Nas últimas quatro décadas, especialistas do Instituto Polar Norueguês (IPN) monitorizaram a saúde e o movimento dos ursos polares no arquipélago de Svalbard, entre a Noruega e o Polo Norte.
Este ano, os oito cientistas que trabalham no quebra-gelo norueguês Kronprins Haakong estão a experimentar novos métodos para estudar o maior carnívoro terrestre, incluindo a monitorização, pela primeira vez, dos “químicos eternos”, as substâncias perfluoroalquiladas (PFAS), que vêm de outras partes do Mundo e acabam nos seus corpos.
Cirurgia no gelo
O veterinário Rolf Arne Olberg coloca a espingarda ao ombro quando um urso polar começa a aproximar-se do helicóptero. O dardo derruba-o suavemente e Olberg observa-o com binóculos para se certificar de que atingiu um músculo. Caso contrário, o urso poderia acordar prematuramente. Após uma espera de cinco a dez minutos para ter certeza de que está a dormir, o grupo de cientistas pousa e trabalha com rapidez e precisão.
Colocam um colar GPS no urso ou substituem a bateria, se o animal já tiver um. Apenas as fêmeas são monitorizadas com coleiras GPS, porque os ursos polares machos têm o pescoço mais grosso do que a cabeça e podem sacudi-la até remover o dispositivo.
Olberg faz uma incisão precisa na pele do urso para inserir um monitor cardíaco. “Isto permite-nos registar a temperatura corporal do urso e a sua frequência cardíaca durante todo o ano”, explica a investigadora Marie-Anne Blanchet à AFP. O objetivo é “ver a energia que as fêmeas usam diante da mudança no seu ambiente”.
Os primeiros cinco foram colocados no ano passado, o que significa que, pela primeira vez, os especialistas poderão cruzar dados para determinar quando e quanto os ursos caminham e nadam para chegar aos seus locais de caça e quanto tempo descansam nas suas tocas.
O veterinário também colhe uma amostra de gordura que permite aos cientistas testar como o animal pode resistir ao stress e aos “químicos eternos”, os principais contaminantes encontrados nos seus corpos. “A ideia é representar da melhor maneira possível o que os ursos experimentam na natureza, mas num laboratório”, afirma a toxicologista belga Laura Pirard.
Mudança na dieta
Até ao momento, já ficou comprovado que a dieta dos ursos de Svalbard está a mudar devido à redução da calota polar: comem menos focas, observa Jon Aars, cientista-chefe do programa de ursos polares do IPN. “Continuam a caçar focas, mas também comem ovos e renas. Também comem erva marinha e coisas assim, embora isso não lhes forneça energia”.
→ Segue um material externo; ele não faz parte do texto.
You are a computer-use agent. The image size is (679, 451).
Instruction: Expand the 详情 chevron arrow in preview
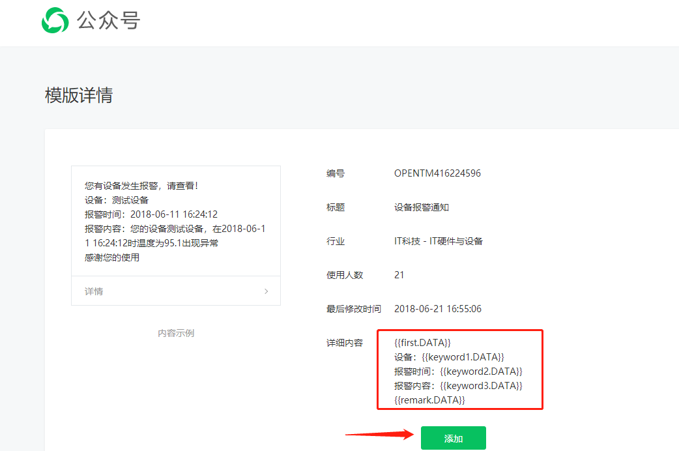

As focas são uma fonte essencial de alimento para os ursos polares. “Mesmo que tenham apenas três meses para caçar, podem obter cerca de 70% do que precisam para o ano inteiro nesse período. Provavelmente é por isso que vemos que eles estão bem”, apesar do enorme derretimento dos glaciares. Porém, se o aquecimento global reduzir ainda mais a caça às focas, “talvez tenham dificuldades”, alertou. “Há mudanças notáveis no seu comportamento, mas estão a sair-se melhor do que pensávamos. No entanto, há um limite, e o futuro pode não ser tão brilhante”.
“Os ursos têm outra vantagem”, observou Blanchet. “Eles vivem muito tempo, aprendem com a experiência de toda a sua vida e isso dá-lhes uma certa capacidade de adaptação”.
Leis anticontaminação
Outra descoberta encorajadora são os indícios de uma redução nos níveis de contaminação.
“Observámos uma redução nos níveis de contaminação”, afirma a toxicologista finlandesa Heli Routti, que cita o “sucesso das regulamentações nas últimas décadas”. “A concentração de muitos contaminantes que foram regulamentados diminuiu nos últimos 40 anos nas águas do Ártico”, afirma. “Mas a variedade de contaminantes aumentou. Agora observamos mais tipos de substâncias químicas” no sangue e no tecido adiposo dos ursos”.
Especialistas alertam que os “químicos eternos” usados em cosméticos e frigideiras antiaderentes também acabam no corpo humano e podem estar associados a casos de cancro.